Renewable oil manufacturer Solazyme and renewable fuel station chain Propel have partnered up to offer the world’s first algae-derived biofuel/biodiesel mixture to consumers.
The special “Soladiesel” is composed of a 20% algae oil biofuel mixture and will be sold alongside Propel’s usual mixture for the same price during a month long special promotion. The goal is to determine the consumer demand for the algae blend.
Normally “Soladiesel” would cost more than the regular biodiesel blend, but gauging consumer demand and determining supply chain issues up front are both critical first steps before bringing the new fuel officially to market.
Algae-derived biofuels have long been a focus of manufacturers hoping to move away from corn-based ethanol. We recently profiled Green Crude Farms, a manufacturer of the world’s first entirely algae-based crude oil. They and others are looking for ways to make algae the next big thing in biofuel production.
Corn-based ethanol has been the ‘go-to’ biofuel for some time now with the government mandated E-10 and E-15 ethanol blends based on corn-ethanol.
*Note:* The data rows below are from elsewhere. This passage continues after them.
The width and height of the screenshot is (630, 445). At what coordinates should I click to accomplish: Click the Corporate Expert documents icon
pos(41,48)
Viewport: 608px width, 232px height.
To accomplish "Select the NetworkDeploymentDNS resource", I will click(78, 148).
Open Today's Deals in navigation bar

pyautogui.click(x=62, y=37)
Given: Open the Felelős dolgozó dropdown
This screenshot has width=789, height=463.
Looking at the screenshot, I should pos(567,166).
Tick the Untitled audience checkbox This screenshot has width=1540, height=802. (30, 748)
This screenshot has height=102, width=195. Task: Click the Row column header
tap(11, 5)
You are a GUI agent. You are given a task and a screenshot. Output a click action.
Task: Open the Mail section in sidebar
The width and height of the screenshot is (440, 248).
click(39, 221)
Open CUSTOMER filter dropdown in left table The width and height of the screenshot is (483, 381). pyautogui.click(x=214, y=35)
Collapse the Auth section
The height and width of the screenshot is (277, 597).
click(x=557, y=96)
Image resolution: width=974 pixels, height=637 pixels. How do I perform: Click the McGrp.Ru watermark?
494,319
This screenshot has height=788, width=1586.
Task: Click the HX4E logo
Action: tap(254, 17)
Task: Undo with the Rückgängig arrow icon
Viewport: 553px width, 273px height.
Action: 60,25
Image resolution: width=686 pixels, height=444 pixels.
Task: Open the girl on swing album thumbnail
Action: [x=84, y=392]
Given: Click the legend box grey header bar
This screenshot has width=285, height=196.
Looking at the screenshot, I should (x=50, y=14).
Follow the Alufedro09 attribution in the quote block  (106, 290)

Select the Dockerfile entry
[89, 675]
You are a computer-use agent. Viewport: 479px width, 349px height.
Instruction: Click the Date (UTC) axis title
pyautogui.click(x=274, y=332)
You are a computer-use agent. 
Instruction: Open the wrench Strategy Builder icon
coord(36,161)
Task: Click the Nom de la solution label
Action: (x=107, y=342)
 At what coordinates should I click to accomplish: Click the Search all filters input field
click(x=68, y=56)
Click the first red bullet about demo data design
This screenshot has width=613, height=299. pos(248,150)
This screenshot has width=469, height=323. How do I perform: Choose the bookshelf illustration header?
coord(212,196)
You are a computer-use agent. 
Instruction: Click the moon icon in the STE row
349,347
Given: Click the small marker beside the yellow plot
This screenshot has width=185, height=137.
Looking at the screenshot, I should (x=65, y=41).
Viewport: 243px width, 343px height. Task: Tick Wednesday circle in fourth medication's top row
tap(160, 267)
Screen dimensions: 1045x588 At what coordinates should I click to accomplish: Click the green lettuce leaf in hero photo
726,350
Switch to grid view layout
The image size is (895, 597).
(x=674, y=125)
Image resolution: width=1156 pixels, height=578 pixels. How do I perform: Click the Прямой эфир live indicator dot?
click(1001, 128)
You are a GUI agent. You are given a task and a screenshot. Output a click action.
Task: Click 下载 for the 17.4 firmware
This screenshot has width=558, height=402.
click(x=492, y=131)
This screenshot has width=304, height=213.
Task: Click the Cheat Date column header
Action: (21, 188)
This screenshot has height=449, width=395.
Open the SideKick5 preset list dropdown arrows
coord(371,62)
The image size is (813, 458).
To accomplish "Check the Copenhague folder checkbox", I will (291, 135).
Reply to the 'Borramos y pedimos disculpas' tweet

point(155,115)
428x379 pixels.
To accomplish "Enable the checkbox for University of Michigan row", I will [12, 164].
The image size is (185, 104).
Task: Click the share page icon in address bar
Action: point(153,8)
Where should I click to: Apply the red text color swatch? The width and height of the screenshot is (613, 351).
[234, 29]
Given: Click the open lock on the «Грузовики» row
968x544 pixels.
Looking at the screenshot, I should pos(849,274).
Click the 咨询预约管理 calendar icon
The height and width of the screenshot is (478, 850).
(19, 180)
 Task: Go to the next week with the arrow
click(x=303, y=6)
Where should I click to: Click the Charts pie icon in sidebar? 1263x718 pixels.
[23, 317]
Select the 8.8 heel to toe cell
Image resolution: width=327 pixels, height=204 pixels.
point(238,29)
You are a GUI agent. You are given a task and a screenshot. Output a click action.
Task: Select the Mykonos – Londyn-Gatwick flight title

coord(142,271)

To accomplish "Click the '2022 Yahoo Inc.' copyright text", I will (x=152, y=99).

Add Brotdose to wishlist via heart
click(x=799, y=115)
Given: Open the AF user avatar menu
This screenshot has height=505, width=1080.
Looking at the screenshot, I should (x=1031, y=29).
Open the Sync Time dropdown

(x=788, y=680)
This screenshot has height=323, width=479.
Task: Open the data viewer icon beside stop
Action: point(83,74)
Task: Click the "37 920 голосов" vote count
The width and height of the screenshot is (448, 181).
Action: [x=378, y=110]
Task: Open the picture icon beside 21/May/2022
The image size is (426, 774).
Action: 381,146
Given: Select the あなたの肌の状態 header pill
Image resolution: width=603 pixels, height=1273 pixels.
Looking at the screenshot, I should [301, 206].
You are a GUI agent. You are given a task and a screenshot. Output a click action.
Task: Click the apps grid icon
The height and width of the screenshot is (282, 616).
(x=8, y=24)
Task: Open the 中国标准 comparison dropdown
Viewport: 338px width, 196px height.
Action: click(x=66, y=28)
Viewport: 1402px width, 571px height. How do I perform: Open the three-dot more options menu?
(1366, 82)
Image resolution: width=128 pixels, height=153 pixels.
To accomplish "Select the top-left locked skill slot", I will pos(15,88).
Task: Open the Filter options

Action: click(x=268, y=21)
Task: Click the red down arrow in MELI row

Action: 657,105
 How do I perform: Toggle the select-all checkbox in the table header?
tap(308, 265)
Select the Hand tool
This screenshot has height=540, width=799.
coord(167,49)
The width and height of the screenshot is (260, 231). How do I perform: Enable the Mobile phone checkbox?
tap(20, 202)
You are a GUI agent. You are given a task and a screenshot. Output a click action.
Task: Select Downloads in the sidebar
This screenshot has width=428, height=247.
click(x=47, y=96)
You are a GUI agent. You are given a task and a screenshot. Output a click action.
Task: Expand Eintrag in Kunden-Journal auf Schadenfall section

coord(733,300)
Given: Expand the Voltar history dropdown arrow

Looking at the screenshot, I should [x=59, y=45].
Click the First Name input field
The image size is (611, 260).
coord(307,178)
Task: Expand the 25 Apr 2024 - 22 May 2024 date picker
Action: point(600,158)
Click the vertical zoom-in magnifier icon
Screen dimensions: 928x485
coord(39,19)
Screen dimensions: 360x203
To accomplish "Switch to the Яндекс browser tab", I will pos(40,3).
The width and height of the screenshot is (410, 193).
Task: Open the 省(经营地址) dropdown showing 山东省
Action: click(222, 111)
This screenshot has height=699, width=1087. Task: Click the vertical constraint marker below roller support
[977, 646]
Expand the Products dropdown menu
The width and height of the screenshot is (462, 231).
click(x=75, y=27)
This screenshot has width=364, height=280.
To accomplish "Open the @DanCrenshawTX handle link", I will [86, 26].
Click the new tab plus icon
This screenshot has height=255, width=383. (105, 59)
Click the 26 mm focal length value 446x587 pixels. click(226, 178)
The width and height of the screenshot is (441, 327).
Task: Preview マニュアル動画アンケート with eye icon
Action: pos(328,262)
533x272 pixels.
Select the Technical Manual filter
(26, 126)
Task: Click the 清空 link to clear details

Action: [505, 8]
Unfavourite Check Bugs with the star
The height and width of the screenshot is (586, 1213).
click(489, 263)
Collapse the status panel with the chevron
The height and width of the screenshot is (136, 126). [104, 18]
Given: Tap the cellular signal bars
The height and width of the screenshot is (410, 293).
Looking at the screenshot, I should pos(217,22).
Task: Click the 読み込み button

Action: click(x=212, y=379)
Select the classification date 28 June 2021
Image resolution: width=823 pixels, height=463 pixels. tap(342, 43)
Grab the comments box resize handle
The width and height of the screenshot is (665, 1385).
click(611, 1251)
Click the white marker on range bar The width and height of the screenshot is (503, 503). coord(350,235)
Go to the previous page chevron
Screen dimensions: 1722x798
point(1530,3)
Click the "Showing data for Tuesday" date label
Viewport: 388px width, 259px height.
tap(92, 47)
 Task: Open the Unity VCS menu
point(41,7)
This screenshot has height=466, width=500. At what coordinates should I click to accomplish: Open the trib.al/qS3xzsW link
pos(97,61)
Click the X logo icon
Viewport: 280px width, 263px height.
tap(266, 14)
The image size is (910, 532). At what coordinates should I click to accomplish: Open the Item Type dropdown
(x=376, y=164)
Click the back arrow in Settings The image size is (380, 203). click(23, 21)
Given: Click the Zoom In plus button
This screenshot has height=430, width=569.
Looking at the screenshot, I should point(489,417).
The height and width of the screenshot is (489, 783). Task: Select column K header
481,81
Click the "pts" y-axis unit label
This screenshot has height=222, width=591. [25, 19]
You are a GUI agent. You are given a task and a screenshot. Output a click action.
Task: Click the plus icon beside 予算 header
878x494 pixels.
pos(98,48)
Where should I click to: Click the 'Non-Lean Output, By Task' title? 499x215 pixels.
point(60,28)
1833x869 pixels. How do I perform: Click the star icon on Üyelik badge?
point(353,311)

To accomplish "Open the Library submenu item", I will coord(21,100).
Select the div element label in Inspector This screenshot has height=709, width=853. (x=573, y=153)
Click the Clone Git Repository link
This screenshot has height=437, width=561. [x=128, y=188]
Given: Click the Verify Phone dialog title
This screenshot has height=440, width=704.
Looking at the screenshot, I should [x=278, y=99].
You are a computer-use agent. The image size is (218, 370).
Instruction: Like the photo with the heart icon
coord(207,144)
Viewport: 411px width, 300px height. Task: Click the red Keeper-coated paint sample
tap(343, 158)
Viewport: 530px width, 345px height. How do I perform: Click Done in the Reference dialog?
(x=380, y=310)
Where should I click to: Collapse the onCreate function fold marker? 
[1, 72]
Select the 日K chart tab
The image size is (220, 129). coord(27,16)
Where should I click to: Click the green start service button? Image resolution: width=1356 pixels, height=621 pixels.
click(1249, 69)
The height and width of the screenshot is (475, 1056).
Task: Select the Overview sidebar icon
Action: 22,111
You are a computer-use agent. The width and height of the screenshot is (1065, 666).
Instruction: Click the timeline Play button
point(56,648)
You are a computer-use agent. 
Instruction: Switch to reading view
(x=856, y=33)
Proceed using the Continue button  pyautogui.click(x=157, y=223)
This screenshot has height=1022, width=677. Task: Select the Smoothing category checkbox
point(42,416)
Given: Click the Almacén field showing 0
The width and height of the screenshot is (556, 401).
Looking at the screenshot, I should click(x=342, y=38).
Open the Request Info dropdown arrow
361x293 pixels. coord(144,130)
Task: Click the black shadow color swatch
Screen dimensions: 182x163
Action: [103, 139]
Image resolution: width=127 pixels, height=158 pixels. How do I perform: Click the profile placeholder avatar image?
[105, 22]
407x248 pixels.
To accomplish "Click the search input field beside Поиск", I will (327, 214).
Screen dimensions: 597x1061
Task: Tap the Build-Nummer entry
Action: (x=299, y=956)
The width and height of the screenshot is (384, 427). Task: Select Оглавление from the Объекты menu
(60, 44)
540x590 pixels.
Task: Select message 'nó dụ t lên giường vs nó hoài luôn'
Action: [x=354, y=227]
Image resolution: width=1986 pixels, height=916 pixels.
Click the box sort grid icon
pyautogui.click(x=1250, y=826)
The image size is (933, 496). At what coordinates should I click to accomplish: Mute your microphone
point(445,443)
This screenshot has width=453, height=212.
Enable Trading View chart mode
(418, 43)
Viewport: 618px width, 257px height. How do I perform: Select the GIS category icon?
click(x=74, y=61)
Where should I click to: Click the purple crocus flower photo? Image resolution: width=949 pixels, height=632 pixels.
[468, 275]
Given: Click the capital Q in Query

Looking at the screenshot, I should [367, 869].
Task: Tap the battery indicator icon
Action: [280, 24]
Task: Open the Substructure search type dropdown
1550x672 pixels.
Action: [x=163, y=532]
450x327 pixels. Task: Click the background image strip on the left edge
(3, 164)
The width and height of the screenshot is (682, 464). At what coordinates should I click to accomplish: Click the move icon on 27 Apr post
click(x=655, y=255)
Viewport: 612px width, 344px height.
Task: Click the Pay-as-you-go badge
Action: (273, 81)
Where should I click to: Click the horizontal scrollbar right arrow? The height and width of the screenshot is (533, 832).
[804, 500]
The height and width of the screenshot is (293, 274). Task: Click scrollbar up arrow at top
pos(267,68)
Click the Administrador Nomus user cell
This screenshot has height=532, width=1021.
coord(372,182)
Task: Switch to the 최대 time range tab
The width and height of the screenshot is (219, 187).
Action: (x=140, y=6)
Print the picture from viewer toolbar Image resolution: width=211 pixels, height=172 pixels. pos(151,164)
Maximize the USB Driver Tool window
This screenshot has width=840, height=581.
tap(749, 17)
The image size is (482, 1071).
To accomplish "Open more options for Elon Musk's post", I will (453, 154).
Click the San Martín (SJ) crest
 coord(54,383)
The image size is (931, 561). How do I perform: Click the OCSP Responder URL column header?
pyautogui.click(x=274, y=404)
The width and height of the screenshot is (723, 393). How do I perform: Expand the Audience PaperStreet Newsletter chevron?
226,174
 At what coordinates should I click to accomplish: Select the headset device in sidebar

The problem there is the food-fuel competition. With corn needed for livestock feed and as a food source, there are significant problems that arise when corn stocks are diverted for use as fuel.
In order to make our food and fuel systems more energy efficient, advanced second generation biofuels that do not use food-based feedstocks will be crucial. Algae feedstocks can be grown in salt water or wastewater and thus represent a promising source for biofuels to replace corn-ethanol.
Propel fueling stations are currently located in California and Wasthington states.